== Page ==
— start —

There is so much more to say about Notre Dame Cathedral. I don’t take the opportunity to revisit our Huguenot ancestors as often as I should. Among the German and Swiss who settled in Lexington District were quite a few Frenchmen.

Most Reformation thought came from Paris universities and churches. Its strongest leaders were both lawyers and clergymen. The French Revolution came from the streets and fields of France. The seed of Reformation took root in its universities and religious institutions.

The French and Indian Wars made it risky to linger too long on this group of settlers. They redeemed themselves with vital French aid during the American Revolution. To our west were two settlements with French connections in the Palatinate settlement of Londonborough in Cuffeey Town and Hard Labor Creek area. There is a monument at this site to mark their presence in the South Carolina Upcountry.

Many of these people resettled in Lexington and the Dutch Fork. They did so when the London-borough settlement began to fail. You will see many French names in the South Carolina Midlands and southern Lexington County. Many rose to prominence when the South Carolina College began to form and the new capital of Columbia was laid out.

You will see French names on public buildings and Columbia’s streets.

— end —

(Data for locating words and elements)
— start —

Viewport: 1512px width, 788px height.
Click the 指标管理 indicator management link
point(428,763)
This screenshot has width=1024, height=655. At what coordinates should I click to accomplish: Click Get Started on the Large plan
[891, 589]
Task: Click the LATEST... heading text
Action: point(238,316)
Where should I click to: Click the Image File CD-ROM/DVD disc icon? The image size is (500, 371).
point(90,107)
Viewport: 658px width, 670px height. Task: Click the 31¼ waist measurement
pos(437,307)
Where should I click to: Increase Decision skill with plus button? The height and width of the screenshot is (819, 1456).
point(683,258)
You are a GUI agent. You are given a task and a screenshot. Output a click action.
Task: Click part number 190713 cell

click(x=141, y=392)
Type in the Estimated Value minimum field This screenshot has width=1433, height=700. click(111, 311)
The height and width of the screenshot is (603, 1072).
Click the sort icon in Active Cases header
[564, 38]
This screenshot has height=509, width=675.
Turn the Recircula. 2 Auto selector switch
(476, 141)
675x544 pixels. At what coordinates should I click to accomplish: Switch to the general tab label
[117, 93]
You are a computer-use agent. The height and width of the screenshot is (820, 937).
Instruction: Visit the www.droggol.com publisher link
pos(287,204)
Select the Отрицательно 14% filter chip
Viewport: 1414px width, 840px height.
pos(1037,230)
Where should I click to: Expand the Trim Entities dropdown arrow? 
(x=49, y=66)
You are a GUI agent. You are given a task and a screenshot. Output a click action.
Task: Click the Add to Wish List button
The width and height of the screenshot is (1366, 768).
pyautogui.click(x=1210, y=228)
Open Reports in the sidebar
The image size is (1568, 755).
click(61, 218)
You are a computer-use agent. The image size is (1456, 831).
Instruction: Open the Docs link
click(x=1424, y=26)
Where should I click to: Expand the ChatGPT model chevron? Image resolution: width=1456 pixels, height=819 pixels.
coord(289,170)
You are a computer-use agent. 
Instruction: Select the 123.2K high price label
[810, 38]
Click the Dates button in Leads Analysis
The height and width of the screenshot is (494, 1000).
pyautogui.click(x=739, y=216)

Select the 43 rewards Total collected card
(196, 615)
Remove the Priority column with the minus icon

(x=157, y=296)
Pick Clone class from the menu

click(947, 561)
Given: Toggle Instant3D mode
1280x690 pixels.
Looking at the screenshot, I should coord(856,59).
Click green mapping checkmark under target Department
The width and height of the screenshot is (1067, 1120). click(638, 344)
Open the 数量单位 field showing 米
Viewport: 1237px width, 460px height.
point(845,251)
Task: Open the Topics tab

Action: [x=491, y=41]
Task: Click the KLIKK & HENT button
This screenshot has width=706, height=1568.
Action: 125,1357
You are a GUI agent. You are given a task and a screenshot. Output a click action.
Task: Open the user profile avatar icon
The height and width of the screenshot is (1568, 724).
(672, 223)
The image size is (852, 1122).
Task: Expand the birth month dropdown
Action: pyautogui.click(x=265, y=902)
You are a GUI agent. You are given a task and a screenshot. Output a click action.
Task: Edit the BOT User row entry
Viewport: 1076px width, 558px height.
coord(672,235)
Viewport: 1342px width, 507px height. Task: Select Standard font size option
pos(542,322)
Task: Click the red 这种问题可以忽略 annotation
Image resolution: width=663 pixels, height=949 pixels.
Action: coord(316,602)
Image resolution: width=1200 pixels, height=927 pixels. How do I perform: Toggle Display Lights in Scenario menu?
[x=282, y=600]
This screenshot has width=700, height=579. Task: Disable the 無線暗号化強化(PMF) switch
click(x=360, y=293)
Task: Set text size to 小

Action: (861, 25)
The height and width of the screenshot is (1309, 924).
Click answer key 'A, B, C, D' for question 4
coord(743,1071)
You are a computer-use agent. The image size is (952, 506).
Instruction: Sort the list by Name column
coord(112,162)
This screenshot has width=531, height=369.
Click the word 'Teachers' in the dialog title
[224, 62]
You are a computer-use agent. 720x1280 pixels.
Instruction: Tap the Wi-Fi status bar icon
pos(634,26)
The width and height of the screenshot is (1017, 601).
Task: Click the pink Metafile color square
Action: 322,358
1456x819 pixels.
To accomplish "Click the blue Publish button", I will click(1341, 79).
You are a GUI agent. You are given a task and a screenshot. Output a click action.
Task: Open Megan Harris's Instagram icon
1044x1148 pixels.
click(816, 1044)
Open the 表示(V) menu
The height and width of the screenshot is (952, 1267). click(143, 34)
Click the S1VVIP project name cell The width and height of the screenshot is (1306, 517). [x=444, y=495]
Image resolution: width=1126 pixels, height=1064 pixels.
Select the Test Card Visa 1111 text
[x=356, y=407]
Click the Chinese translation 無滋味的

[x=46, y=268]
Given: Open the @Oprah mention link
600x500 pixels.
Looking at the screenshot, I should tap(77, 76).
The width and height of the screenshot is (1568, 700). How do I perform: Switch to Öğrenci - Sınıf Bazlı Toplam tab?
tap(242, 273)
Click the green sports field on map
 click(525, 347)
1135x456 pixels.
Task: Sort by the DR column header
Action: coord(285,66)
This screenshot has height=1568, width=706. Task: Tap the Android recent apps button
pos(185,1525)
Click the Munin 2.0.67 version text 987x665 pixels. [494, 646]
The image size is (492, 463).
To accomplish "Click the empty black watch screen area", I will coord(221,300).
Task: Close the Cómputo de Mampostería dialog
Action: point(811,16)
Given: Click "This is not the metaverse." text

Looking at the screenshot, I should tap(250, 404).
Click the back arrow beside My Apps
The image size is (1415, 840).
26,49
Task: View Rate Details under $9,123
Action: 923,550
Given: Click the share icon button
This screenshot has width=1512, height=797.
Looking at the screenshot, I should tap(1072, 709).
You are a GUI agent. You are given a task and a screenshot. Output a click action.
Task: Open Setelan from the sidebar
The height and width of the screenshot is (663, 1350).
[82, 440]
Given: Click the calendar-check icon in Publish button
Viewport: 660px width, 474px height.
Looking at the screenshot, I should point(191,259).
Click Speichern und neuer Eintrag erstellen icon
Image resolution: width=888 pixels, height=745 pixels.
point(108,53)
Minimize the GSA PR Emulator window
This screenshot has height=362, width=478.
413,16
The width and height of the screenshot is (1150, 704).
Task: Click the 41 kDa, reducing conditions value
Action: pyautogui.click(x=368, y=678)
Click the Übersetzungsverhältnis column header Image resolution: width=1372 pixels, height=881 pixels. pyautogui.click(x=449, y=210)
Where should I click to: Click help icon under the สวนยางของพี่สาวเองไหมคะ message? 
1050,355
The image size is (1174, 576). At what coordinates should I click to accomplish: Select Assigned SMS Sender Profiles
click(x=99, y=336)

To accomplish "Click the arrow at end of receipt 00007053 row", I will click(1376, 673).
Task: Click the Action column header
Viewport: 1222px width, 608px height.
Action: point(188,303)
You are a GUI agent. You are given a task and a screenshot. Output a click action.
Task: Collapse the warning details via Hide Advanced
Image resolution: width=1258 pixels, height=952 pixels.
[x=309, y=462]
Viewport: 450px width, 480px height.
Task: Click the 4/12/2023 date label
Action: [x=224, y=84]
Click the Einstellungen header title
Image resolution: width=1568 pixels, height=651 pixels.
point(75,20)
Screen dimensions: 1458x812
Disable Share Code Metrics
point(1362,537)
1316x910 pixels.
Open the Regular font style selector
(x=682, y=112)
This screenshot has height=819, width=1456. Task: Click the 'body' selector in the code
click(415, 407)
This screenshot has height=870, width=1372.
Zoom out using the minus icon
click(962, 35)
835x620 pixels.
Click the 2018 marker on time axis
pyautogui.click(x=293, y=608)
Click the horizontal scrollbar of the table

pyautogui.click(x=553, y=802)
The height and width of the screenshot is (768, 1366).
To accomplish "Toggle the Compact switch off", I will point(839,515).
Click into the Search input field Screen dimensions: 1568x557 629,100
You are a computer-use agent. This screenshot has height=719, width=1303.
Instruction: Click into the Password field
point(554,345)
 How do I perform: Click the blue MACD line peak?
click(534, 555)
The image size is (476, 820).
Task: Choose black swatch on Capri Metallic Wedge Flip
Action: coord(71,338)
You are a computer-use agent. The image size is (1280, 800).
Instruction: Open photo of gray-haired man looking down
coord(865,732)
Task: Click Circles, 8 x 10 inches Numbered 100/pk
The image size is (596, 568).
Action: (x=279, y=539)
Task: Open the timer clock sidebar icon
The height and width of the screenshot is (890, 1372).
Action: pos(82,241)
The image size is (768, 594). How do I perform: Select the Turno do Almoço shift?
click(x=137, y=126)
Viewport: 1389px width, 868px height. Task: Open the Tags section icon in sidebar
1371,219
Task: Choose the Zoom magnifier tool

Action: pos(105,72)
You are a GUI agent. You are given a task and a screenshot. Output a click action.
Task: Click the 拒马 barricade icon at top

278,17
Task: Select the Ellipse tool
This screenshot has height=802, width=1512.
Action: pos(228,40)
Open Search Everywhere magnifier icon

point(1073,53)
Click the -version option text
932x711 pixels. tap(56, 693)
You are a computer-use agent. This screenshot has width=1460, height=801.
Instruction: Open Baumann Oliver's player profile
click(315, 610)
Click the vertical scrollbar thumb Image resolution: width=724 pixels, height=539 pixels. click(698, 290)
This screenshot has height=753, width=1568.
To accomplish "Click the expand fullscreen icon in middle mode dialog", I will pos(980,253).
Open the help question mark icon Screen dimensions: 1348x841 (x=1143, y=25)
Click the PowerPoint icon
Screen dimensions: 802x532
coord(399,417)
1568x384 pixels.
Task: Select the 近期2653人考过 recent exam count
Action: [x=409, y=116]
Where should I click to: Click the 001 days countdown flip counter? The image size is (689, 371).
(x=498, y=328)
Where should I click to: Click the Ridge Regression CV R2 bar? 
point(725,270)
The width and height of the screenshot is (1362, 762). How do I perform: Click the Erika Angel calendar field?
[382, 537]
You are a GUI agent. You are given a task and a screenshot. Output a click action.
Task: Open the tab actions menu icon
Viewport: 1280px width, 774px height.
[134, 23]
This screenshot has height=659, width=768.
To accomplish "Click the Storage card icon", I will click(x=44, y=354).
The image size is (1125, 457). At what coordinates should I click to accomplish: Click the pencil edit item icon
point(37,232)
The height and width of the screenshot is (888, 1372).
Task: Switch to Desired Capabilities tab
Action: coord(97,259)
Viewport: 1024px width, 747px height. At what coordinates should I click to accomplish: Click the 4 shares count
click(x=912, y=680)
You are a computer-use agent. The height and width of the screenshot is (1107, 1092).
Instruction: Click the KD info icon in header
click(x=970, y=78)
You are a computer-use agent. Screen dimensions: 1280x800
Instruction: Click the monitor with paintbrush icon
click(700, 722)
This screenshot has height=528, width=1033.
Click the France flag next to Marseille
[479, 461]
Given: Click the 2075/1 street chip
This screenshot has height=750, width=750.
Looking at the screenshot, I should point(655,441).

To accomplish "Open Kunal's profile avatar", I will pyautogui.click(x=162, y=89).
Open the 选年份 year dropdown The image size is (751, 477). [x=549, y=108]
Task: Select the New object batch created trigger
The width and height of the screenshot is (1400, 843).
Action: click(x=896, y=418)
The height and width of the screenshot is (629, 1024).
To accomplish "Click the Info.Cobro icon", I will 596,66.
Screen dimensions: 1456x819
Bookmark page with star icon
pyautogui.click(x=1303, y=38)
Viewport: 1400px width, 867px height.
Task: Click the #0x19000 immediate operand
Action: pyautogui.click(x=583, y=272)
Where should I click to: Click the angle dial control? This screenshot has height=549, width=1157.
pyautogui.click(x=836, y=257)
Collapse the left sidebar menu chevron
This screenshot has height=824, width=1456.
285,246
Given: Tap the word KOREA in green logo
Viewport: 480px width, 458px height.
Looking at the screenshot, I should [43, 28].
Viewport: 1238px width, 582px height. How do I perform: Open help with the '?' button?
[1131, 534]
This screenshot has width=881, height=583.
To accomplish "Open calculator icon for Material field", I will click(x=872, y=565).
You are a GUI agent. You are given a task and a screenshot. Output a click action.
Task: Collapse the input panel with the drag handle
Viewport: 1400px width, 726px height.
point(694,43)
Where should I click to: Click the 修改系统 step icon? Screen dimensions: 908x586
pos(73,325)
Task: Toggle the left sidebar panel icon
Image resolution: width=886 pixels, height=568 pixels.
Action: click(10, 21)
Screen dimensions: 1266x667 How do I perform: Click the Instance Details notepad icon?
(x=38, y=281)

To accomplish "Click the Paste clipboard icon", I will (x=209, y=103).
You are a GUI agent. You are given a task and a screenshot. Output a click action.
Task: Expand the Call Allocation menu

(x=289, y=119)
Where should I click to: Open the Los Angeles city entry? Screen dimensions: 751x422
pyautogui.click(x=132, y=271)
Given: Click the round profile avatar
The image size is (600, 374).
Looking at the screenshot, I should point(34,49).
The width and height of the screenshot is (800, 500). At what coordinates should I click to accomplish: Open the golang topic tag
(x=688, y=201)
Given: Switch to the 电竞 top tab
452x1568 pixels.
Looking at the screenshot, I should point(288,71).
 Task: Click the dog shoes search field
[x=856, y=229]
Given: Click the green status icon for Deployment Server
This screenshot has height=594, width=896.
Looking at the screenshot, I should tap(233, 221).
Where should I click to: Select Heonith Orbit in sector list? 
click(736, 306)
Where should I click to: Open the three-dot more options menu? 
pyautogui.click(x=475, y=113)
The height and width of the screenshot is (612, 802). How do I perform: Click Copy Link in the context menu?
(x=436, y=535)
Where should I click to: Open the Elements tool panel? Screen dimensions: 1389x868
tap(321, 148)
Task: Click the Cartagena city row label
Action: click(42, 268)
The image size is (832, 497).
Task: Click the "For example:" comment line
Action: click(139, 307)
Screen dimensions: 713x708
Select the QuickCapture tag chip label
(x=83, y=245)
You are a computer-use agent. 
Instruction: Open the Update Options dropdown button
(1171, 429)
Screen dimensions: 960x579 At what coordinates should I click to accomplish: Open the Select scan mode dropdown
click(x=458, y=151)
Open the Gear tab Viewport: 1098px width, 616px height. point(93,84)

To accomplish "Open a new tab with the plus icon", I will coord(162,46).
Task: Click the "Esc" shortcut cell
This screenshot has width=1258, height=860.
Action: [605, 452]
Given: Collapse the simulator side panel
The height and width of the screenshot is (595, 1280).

— end —

== Goals ==
1. In the passage on French settlers in South Carolina, what caused many of these people to resettle in Lexington and the Dutch Fork?
2. Go on with the passage on French settlers in South Carolina from where it stops.

== Answers to the exercises ==
1. They resettled there when the London-borough settlement began to fail.

2.
John Calvin, a Frenchman, was one of the major influences on French emigration to America. Calvin believed the state and church were jurisdictionally separate. Each was ordained by God: one civil, the other ecclesiastical. They believed every human could serve God in every area of his life without being a priest or nun. This developed into the Protestant work ethic me know today.

Calvin was studying theology at the University of Paris when he experienced his conversion to Protestantism. He described it as “God subdued my soul to docility by a sudden conversion.”

Protestant scholars were driven into Europe from England, many into Geneva. It was during this time an English language Bible was produced which had a Calvinistic leaning. It was a dangerous time for Reformers and some met their death by burning at the state.

In May 1535 monasteries were dissolved, mass abolished, and papal authority renounced.

John Calvin died in Geneva of tuberculosis on May 27th, 1564 and is buried in an unmarked grave in Geneva.